Yüzümü kavrayıp dudaklarıma daha çok yaslandı. En hoyratından ve sertinden. Çok pis özledim şu öpüşmeyi. Cayır cayır yanan bedenimi , altında kıvranmayı , ateş olup yanmayıda yakmayıda çok pis özledim.

Hızla eşofmanını tutup aşağıya çektim aynı şekilde baksırınıda. Bellimden tutup tekrar havaya kaldırdırdığında bacaklarımı belline dolayıp varlığına kadınlığımı yasladım. Kalçalarımı kavrayıp hızlı hızlı kendine sürter iken dudaklarımız bir an olsun ayrılmıyordu. Başlarım nefes almasına da nefese de. Nefesimi kesip attı , sızım sızım sızlayan dudaklarım arasından en büyüğünden inlemlerim kaçtı.

Sonunda salona geldiğimizde koltuğa oturduğunda kalçalarımı varlığına kıvrak hareketlerle sürtüm. Ellerim afetü devran kasları üzerinde gezinir iken onun elleri ise bedenimin her bir noktasında kıvılcım etkileri bıraka bıraka geziniyordu. Kafasını boynuma sakladı." Asıl mekanın sahibini tanıtma zamanı." Dudakları o kadar hırsla boynumu emiyordu ki. Dişlerimi dudağıma geçirip inlemelerimi bastırmaya çalıştım.İçerde oğlumun, babasının annesini nasıl kıvrandırdığını , cayır cayır yaktığını duymaması gerekiyordu.
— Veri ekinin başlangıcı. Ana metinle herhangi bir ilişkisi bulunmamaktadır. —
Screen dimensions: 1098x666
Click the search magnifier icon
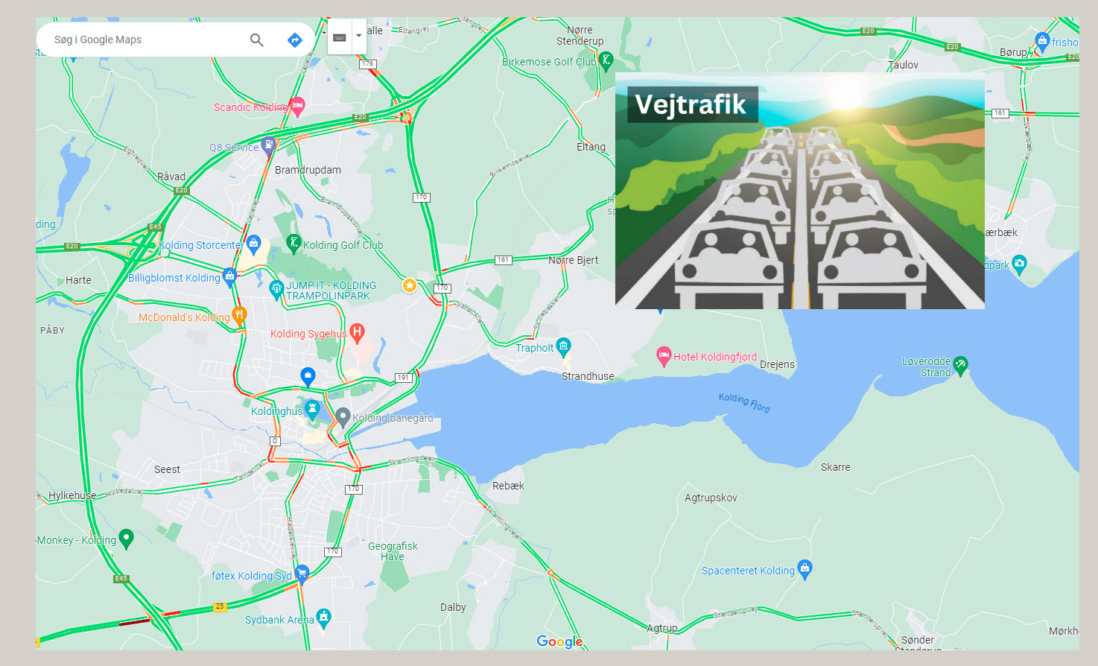click(256, 40)
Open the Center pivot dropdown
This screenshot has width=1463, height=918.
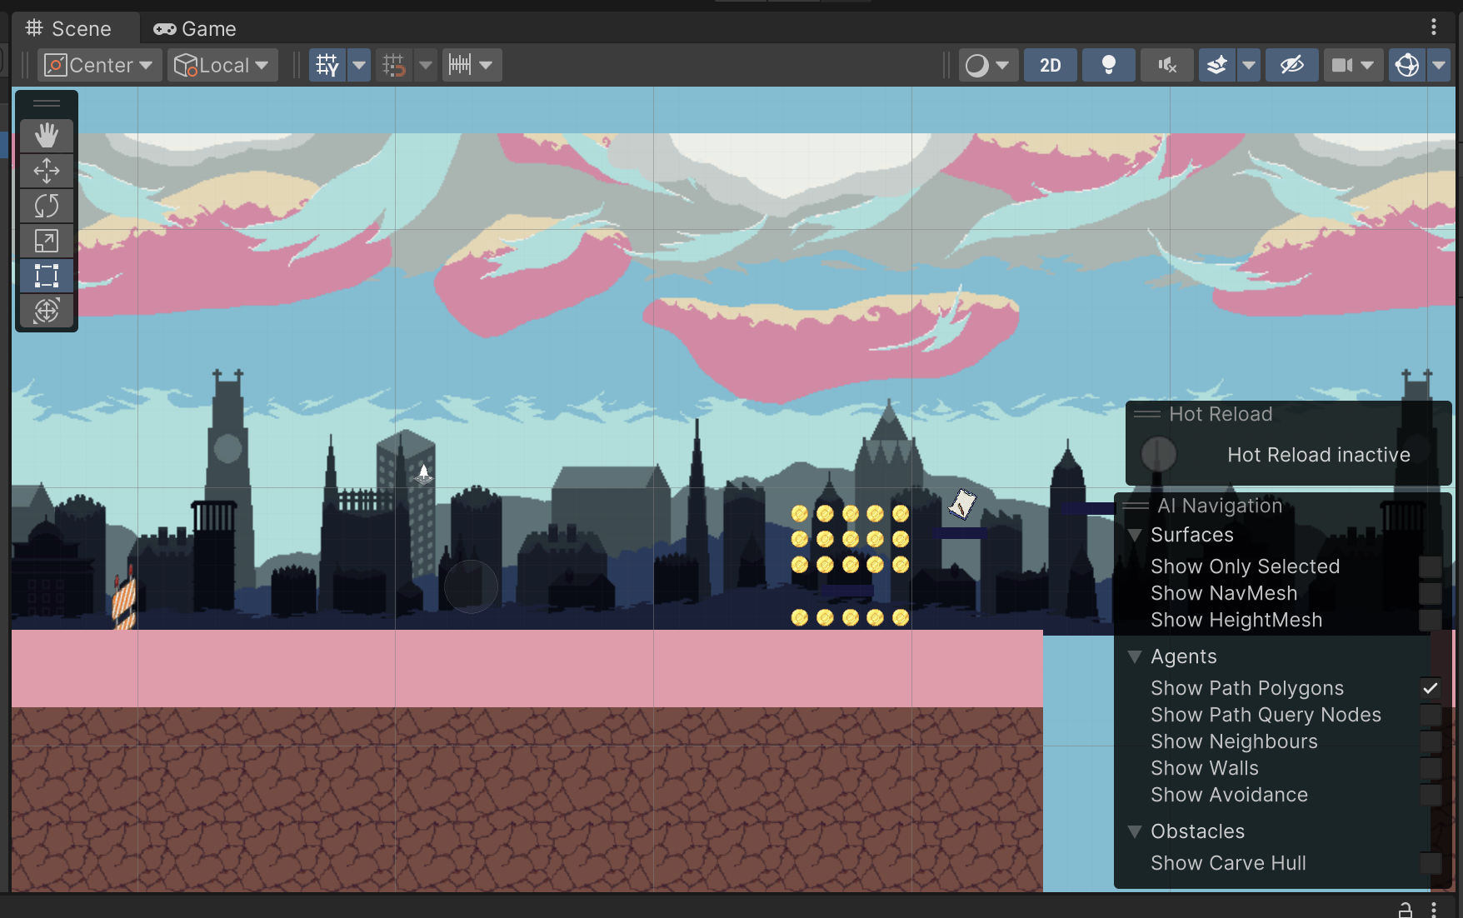99,65
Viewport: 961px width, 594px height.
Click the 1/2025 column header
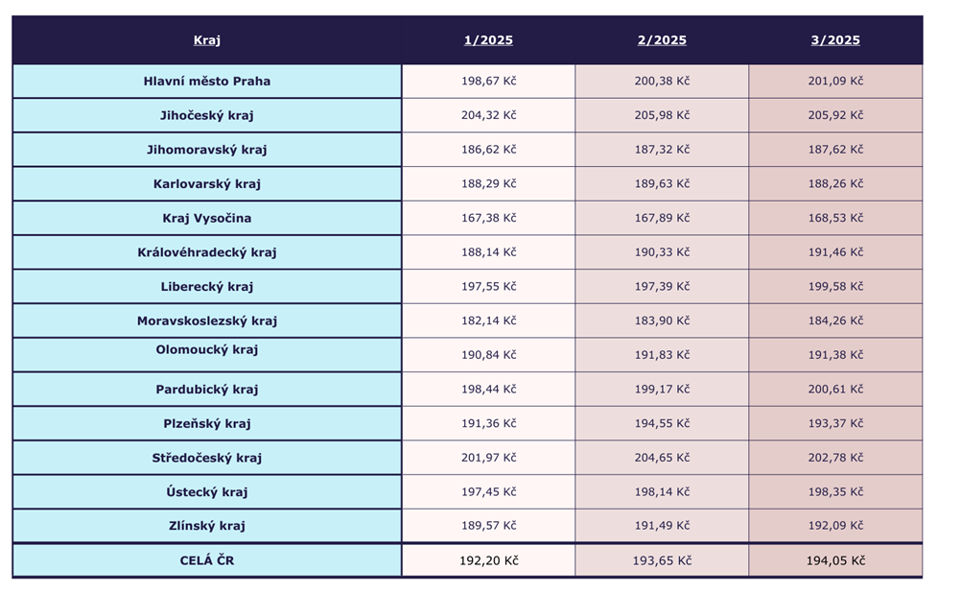488,40
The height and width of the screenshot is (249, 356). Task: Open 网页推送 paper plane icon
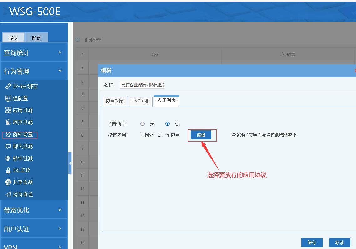pos(8,194)
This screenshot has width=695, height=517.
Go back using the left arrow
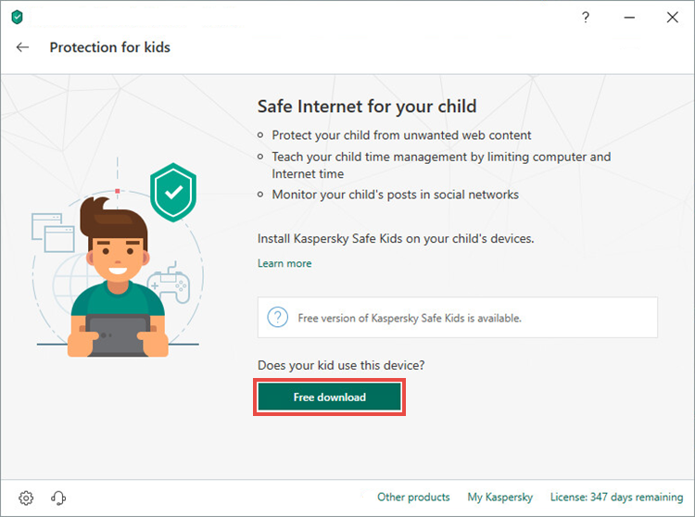pyautogui.click(x=23, y=47)
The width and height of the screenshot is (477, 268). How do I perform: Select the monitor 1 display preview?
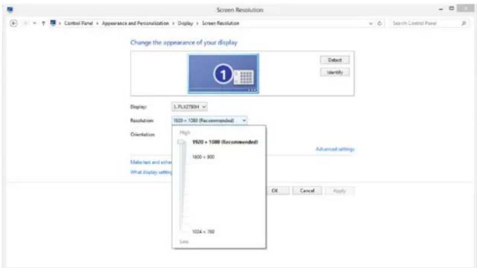tap(223, 73)
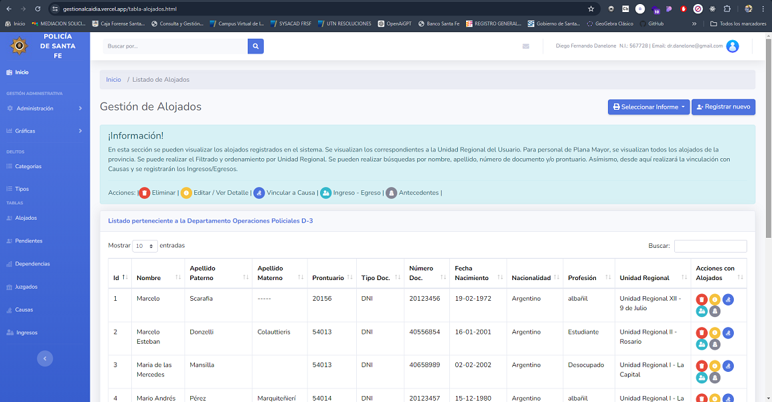Open the Mostrar entries count selector
This screenshot has height=402, width=772.
point(145,246)
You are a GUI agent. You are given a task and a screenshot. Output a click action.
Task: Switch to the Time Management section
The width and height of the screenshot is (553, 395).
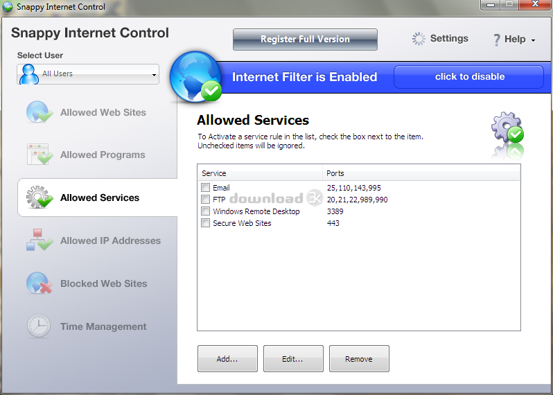pyautogui.click(x=103, y=326)
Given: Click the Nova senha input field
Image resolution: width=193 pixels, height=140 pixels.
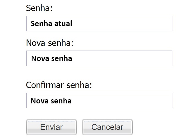Looking at the screenshot, I should 99,58.
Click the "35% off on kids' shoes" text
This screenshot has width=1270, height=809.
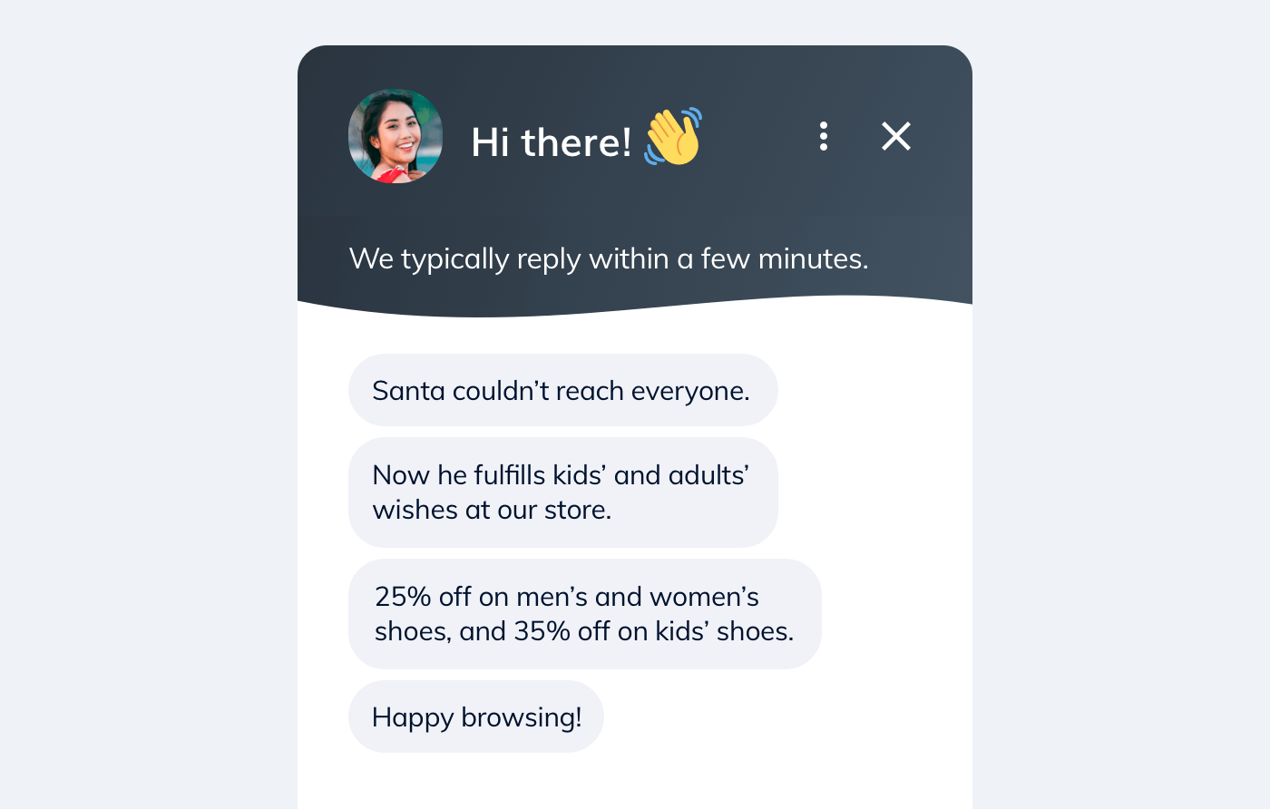pyautogui.click(x=653, y=631)
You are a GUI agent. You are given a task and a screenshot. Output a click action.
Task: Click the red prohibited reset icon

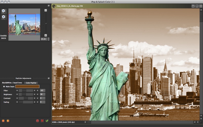(x=38, y=121)
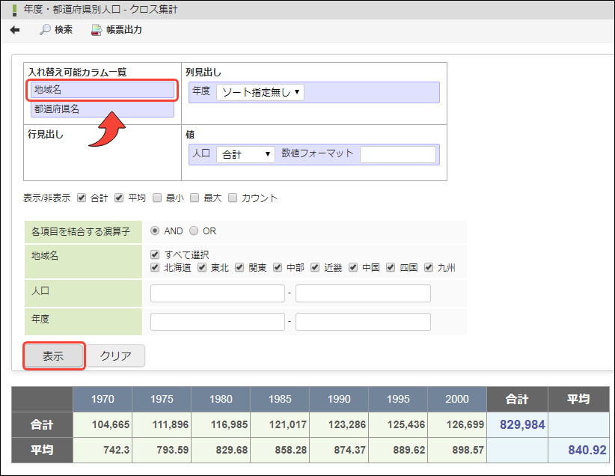Uncheck the すべて選択 checkbox
The image size is (615, 476).
click(x=155, y=254)
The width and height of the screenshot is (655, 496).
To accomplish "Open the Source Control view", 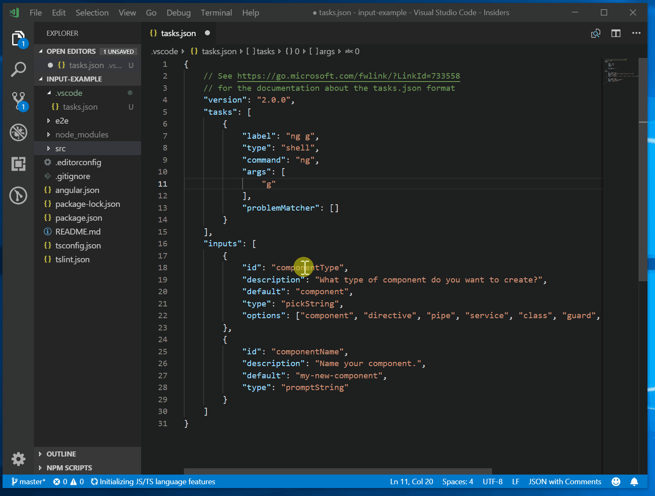I will pos(18,100).
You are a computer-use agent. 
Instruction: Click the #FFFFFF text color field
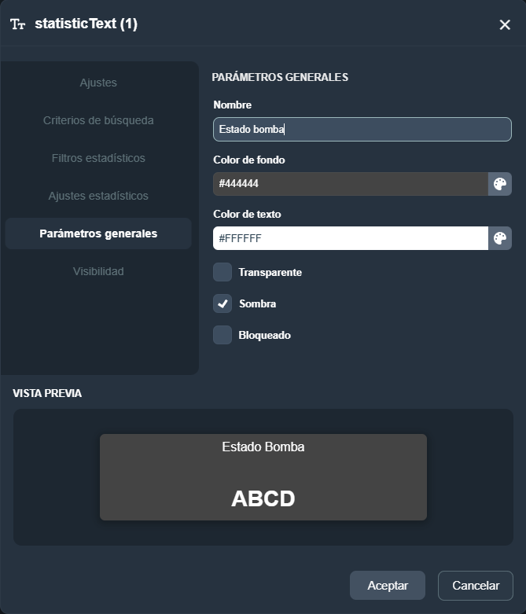350,238
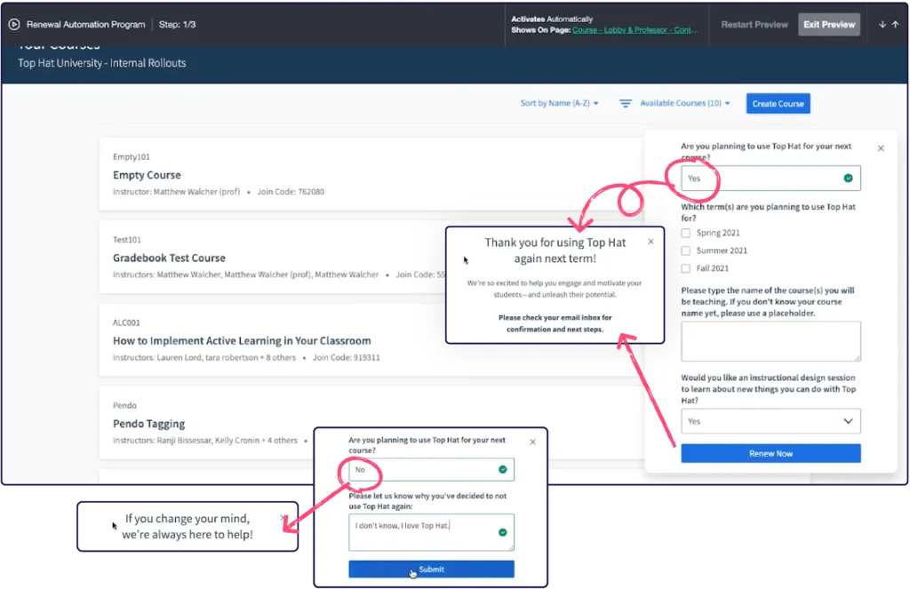Click the course name text area
The width and height of the screenshot is (910, 589).
[x=770, y=341]
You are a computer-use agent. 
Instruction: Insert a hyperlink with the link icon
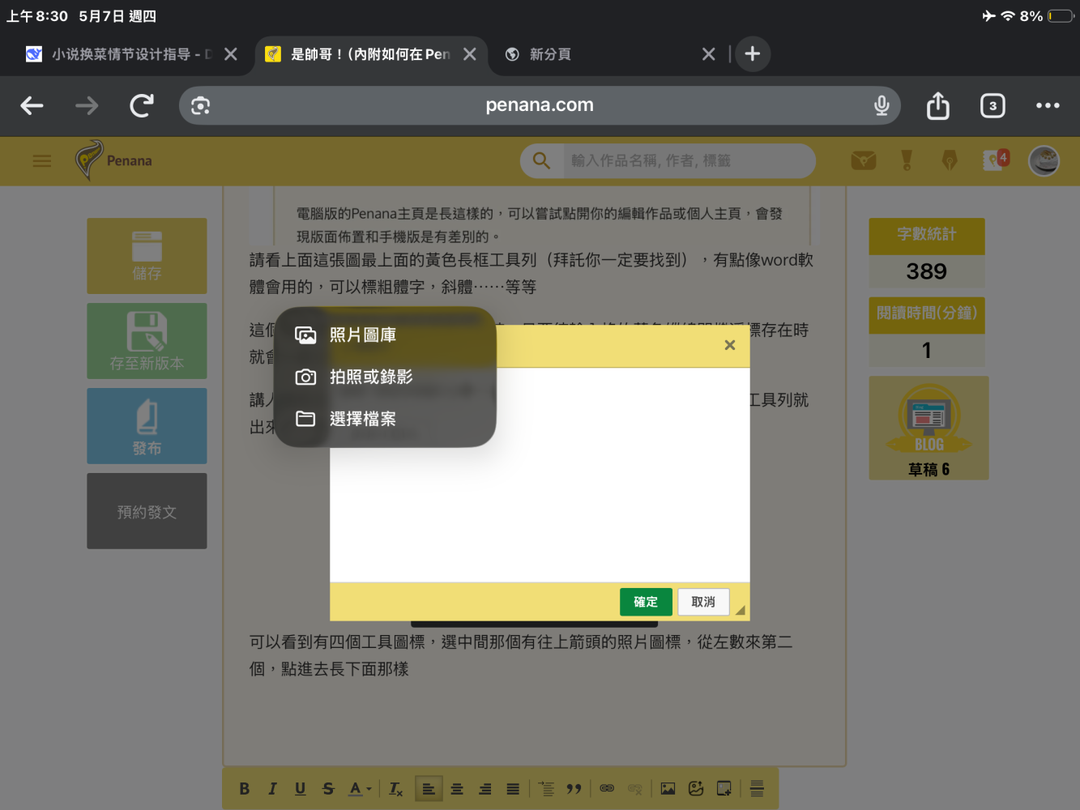click(607, 788)
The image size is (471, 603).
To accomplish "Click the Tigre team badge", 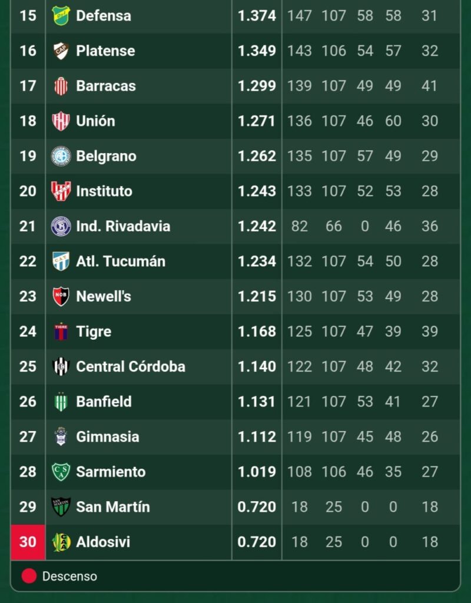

En hızlısından tenlerimiz parçanın bütünü gibi bir araya gedliğinde hızlandıkça hızlandık. Bellimden tutup daha da hızlanmamı sağlıyordu. Koltuk yine dayanamamıştı. Çatırdayarak kırlınca kalkıp yere oturduk.

​​​​​İndim kalktım indim kalktım ve aynı anda ikimizden de sıvı yayılması bir oldu. Alnı alnımı bulur iken bir süre soluklandı." Uyanmadı daha zaman var." Bellimi tutup ileri geri hareket ettirdi." Bir tur daha atalım."

Tam dudaklarına ilerliyordum ki kapı çaldı. Kimdi bu saate? Kapı ardı ardına çalar iken sesi geldi Sercanın." Komutanım."

Murat'ın gözleri seğirdi." Lan bu saate ne işi var bunun burada?" Kucağından kalkmak için hamle yapıyordum ki tuttu." Boş ver çalar çalar gider."

" Saçmalama Murat kapıyı biraz daha böyle çalar ise Yavuz uyanacak." İstemeye istemeye kucağından kalktım. Ulan Sercan bu saate harbi ne işin var senin burada?

Yüzüne kadar kızarmış olan kocam da kalktı." Ulan akşama kadar tüm koltukları kırma hayalim vardı." Ellini yüzüne attıp burnundan soldudu." Lan Sercan senin belanı sikip atmaz isem bana da Murat demesinler!"

Koşar adımlarla delice sevişir iken çıkarığımız kıyafetleri yerden alıp hızla üzerime geçirip Murat'ın kıyafetlerini de alıp hızla salona gelip yüzüne attım." Giyin üzerini hemen." Kapı bu sırada daha büyük gürültü içinde çaldı. Başlarım ama şimdi böyle işe ha! Evlendik hala rahat yok hala rahat yok.

Söve söve kıyafetlerini giyinip kapıyı açmaya yöneldi. Kapıyı açtığında Sercan , Kazım , Poyraz ve Alparslan kocaman sırıtarak bakıyorlardı." Komutanım niye açmıyorsunuz kapıyı ?" Dedi Kazım.

Sercan kafayı uzatıp içeriye baktı." Kavgamı ettiniz siz?"

Poyrazda içeriye göz gezdirdi." Etmişler baksana gardaş koltuk dahi kırılmış."

Murat adeta kısık sesiyle kükredi." Gelmeseydiniz daha kim bilir ne koltuklar kıracaktık lan!"

Boş boş göz kırpıştırdılar.

Kapıya yaklaştım." Hoş geldiniz."

Murat ters ters bakar iken Kazım tam ağzını açacaken girdi araya." Tamam şimdi de siktir olup gidin." Kapıyı yüzlerine kapatı. " Lan ben seni mi aldım yoksa bunları mı? Şu evde senden çok bu dangalakları görüyorum."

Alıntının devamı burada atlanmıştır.